Concerning the geometric accuracy, the RMSD between the ligand backbone conformation in the final state of the simulation and the native ligand backbone conformation observed in the crystal structure is 6.41 Å, which is quite impressive considering the intrinsic structural flexibility of these objects, which is also confirmed by the structural deviation than can be observed in classic MD simulations of both the crystal complex (average RMSD of the nucleic acid backbone in the final step of the simulation across three MD replicates: 2.87 Å) and the free aptamer (average RMSD of the nucleic acid backbone in the final step of the simulation across three MD replicates: 3.85 Å). It is not surprising, therefore, that SuMD performs worse compared to molecular docking from a geometrical point of view (RMSD between the best docking pose and the crystal binding mode of the aptamer: 2.51 Å).

Despite a lower geometrical accuracy of the method compared to the one of docking, which derives mainly from the high intrinsic flexibility of the nucleic ligand during the simulation (see also Supplementary Figure S4, Supplementary Material, which reports the pairwise RMSD matrix of the free RNA aptamer during classic MD simulations), SuMD can correctly pose the negatively charged RNA–aptamer in a native-like conformation that maximizes the complementarity of shape and electrostatic features with the electropositive concave surface of the thrombin exosite-2, as highlighted in Figure 1 (panel A).
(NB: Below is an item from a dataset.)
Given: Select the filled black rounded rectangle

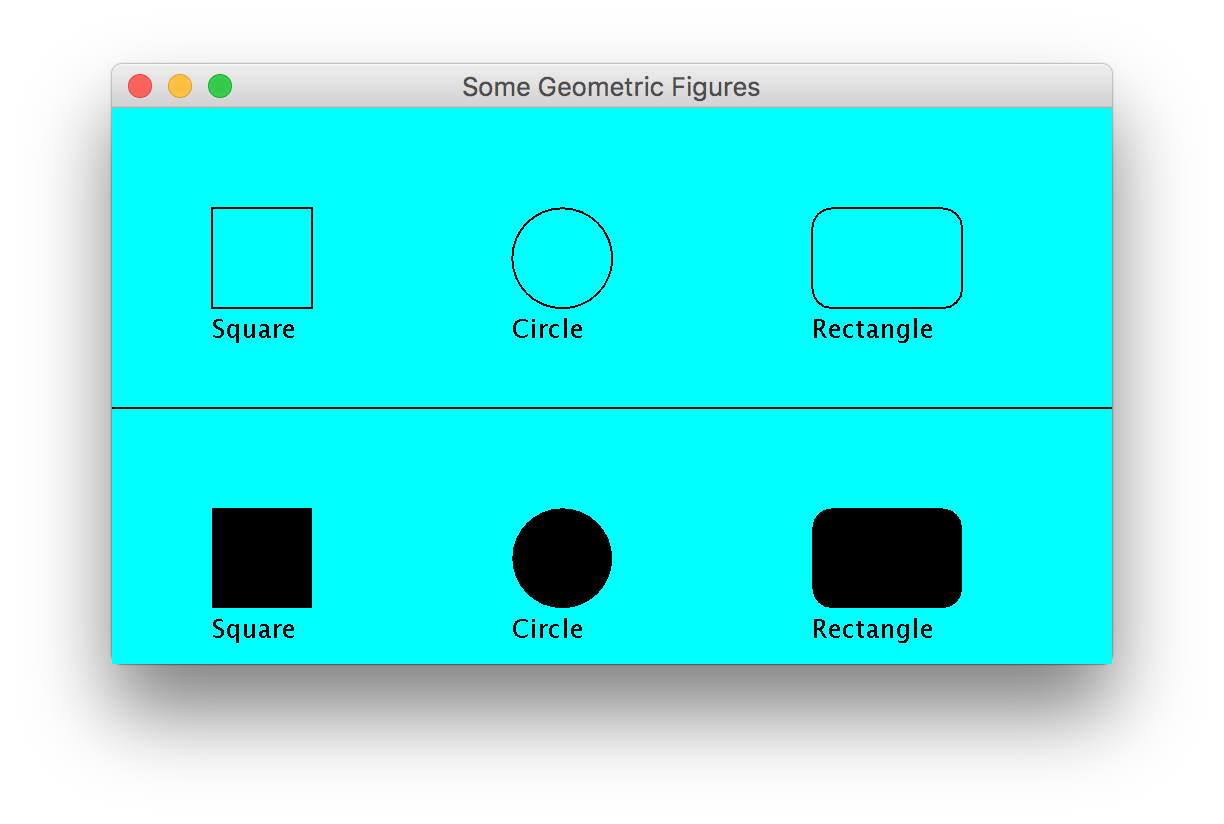Looking at the screenshot, I should click(x=887, y=558).
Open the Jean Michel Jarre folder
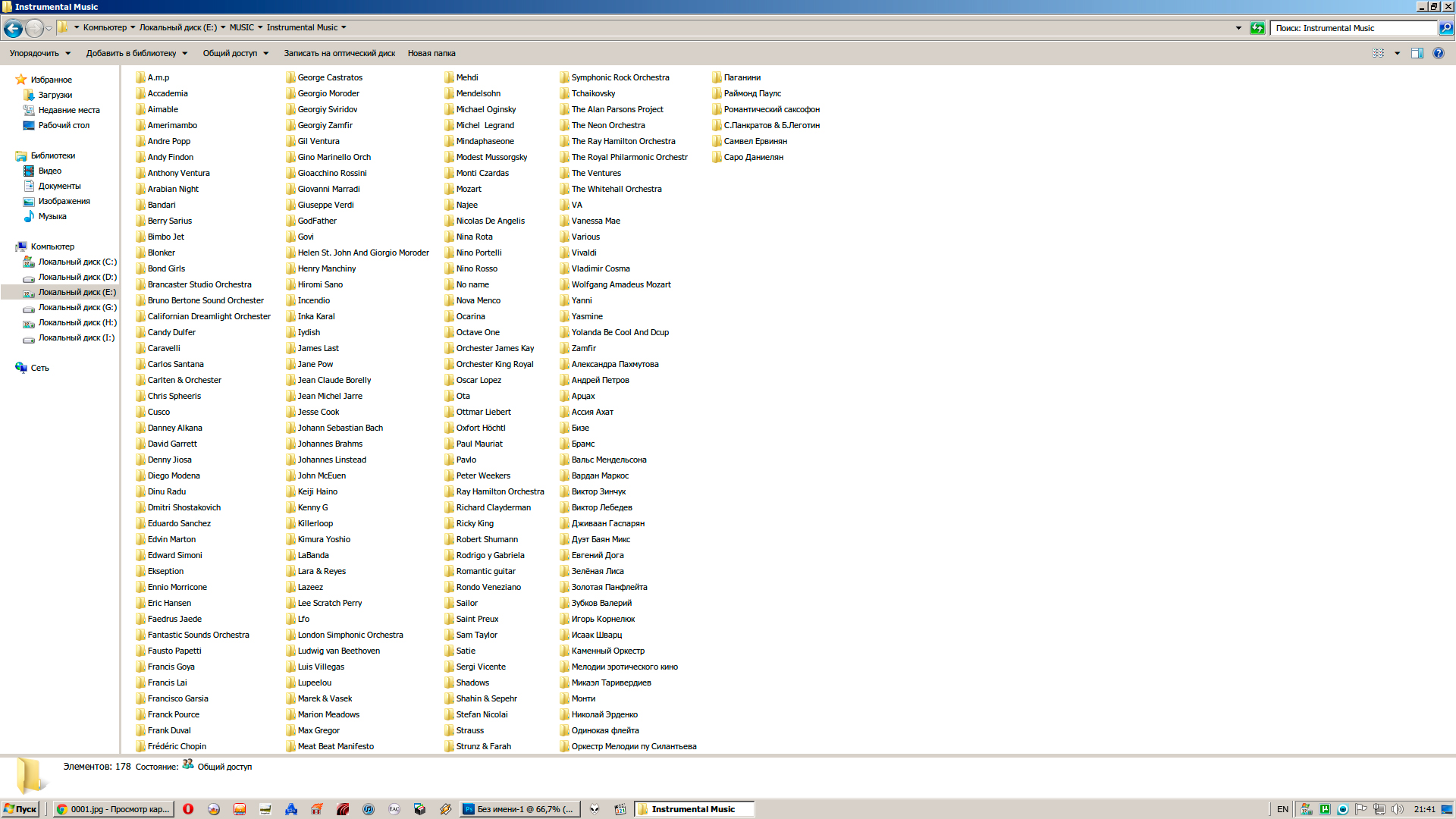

Concerning the capability of the protocol to correctly recapture the pivotal binding features despite a suboptimal geometric accuracy, SuMD can accurately describe the main interaction determinants, as illustrated by a comparison between the per-residue energy decomposition of the first 300 ps of the crystal complex classic MD simulation and the last 300 ps of the SuMD simulation (Supplementary Figure S5, Supplementary Material). Particularly, as can be seen in Figure 1 (panels C and D), SuMD correctly captures the pivotal role of both Arg 101 (461) and Arg 233 (608) in driving the recognition mechanism, serving as electrostatic recruiters in the initial phases of the process and acting as anchors to stabilize the bound state in the final part of the simulation, in agreement with mutagenesis data that assess how mutation of each of these two residues completely abrogates any aptamer's effect (91). Particularly, Arg 233 (608) along with Arg 165 (533) are responsible for the formation of a stacked interaction domain motif defined as an ‘A-Arg zipper’ which involves five unpaired adenine residues on the ligand side, A4, A5, A7, A15, and A18 respectively. As can be seen in Figure 1 panel D, SuMD individuates all these five adenine residues as key interaction determinants, in agreement with the experimental data. Finally, SuMD also discriminates the non-relevance of Gln 239 (614), which is not reported in the analysis as it is not one of the 25 most contacted residues during the trajectory, coherently with mutagenesis data that shows how a mutation of this residue does not affect the aptamer binding (91).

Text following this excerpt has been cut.